Hopefully more people will be able to start creating sponge plugin, thumbs up for your work !

1 Like

I would recommend using the SpongeGradle plugin instead of a full build.gradle.
i.e.

plugins {
    id 'org.spongepowered.plugin' version '0.5.2'
}

group '${GROUP_ID}'
version '${PLUGIN_VERSION}'
#if (${HAS_DESCRIPTION})
description '${DESCRIPTION}'
#end

dependencies {
    testCompile group: 'junit', name: 'junit', version: '4.11'
    compile '${DEP_GROUP_ID}:${DEP_ARTIFACT_ID}:${DEP_VERSION}'
}

This way, it shortens build.gradle and also includes mcmod.info automatically.

1 Like

Why doesn’t it support forge…

You must have downloaded an older version somehow, check for updates. The most recent version has full Sponge support.

Edit: I see that I was basing off of IntelliJ 2016.1.2, I just released a new build based off of 2016.1. That may work better for you.

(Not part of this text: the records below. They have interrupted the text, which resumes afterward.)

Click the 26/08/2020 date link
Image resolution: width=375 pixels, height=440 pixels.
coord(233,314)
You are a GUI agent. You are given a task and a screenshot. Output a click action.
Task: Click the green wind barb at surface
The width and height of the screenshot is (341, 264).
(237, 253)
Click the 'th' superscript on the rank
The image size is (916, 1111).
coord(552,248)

It will. This project is heavily WIP.

This is pretty cool. It might be good if you could make a list of Listener classes (and maybe the events they listen to/method names) and it would generate the boilerplate and registering things.

Thanks for the suggestion, we are working on adding event boilerplates right now, but I also really like your other suggestion. Definitely will look into doing that.

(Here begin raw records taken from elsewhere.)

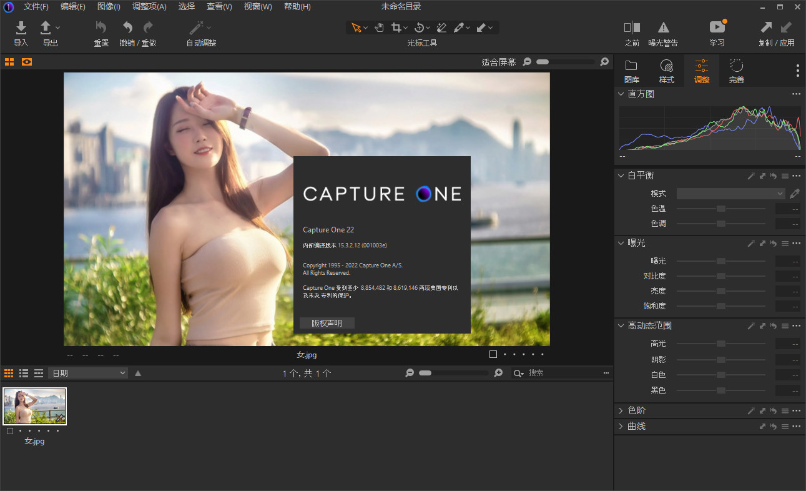
Task: Toggle the color tag box under 女.jpg thumbnail
Action: pyautogui.click(x=10, y=431)
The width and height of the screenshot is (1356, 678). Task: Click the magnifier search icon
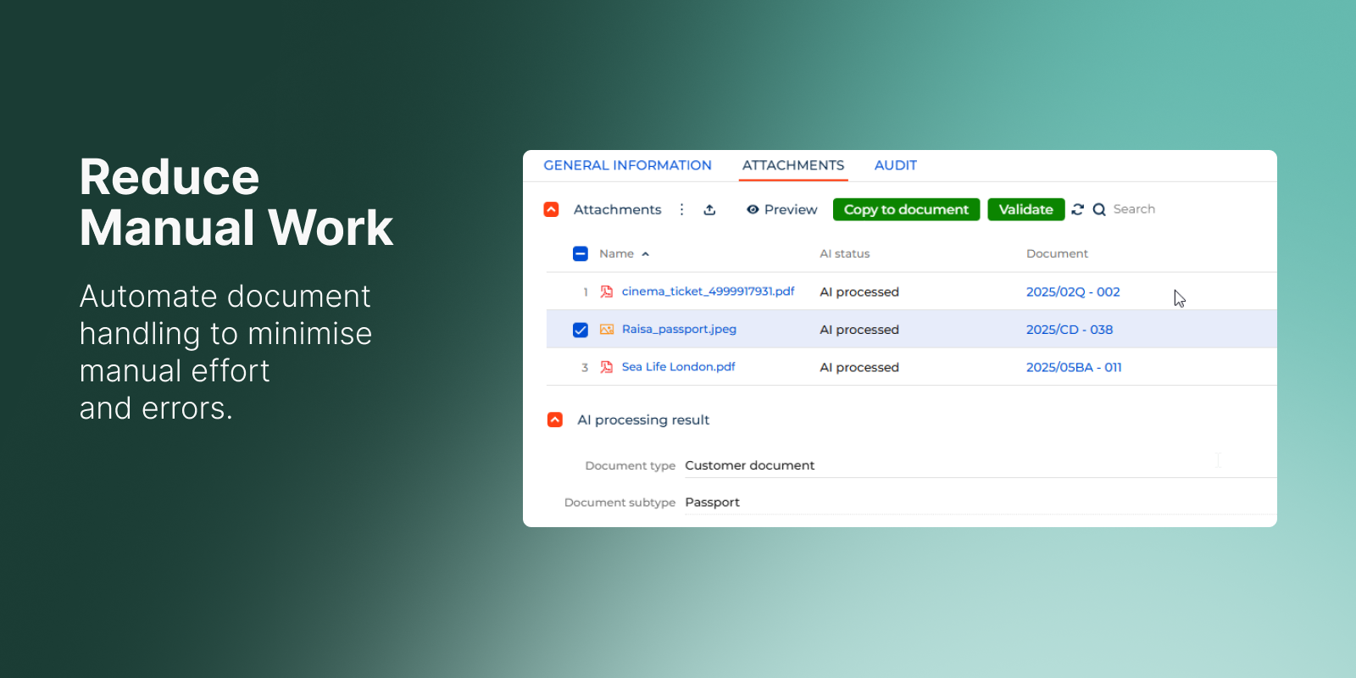point(1099,210)
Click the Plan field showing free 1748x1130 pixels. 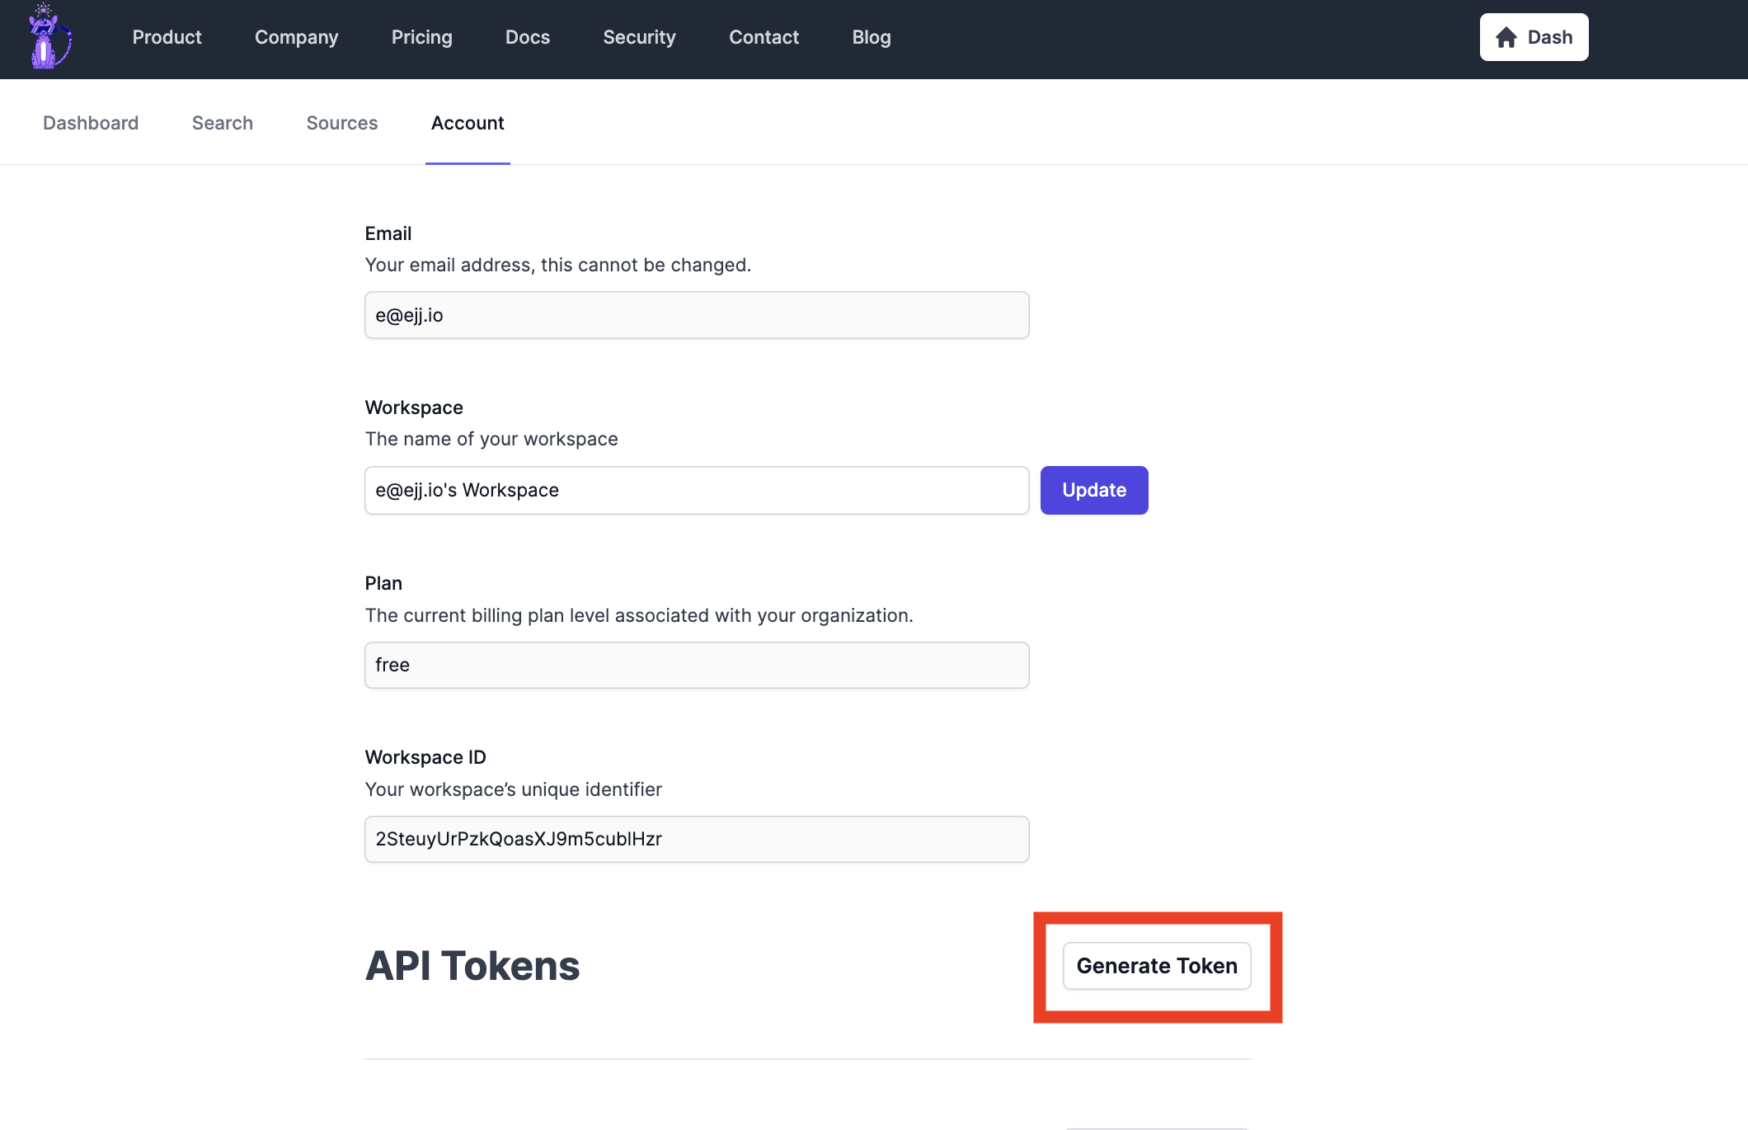[697, 665]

It’d be really cool if it autogenerated classes that extend the classes that extend AbstractData (AbstractBooleanData, AbstractMappedData, etc.) along with the immutable counterpart and the builder.

1 Like

#toomanyextendsmod

#markdownfail

Try <b></b>#hashtag next time. Don’t worry, you’re not the only one to do this (one of the developers did that in a private message to me).

i dont bother with special formatting… i just type it out and regret later xD

Not at all for API 4.x since it’s more of a pain to get the code generation to work than it is to get the actual code generation implementation for API 5.x’s offering (which admittedly is going to be far simpler to do than anything else).

@Zidane, his personal way of killing my Eclipse environment.

I shall never hear the end of this…

This, my friends, is the sweet sweet taste of victory.

4 Likes

Really? All I can taste is salt from Dockter.

1 Like

( ͡° ͜ʖ ͡°)

2 Likes

A new release has been posted, with Forge support (along with combo SpongeForge plugin support). This was a huge update that took a lot of work, and it definitely introduced some new bugs. If you guys could remember to report any issues to the Github issues page here, that would be great! Thanks guys.

2 Likes

Wow! This is really nice to use! Thank you so much for this!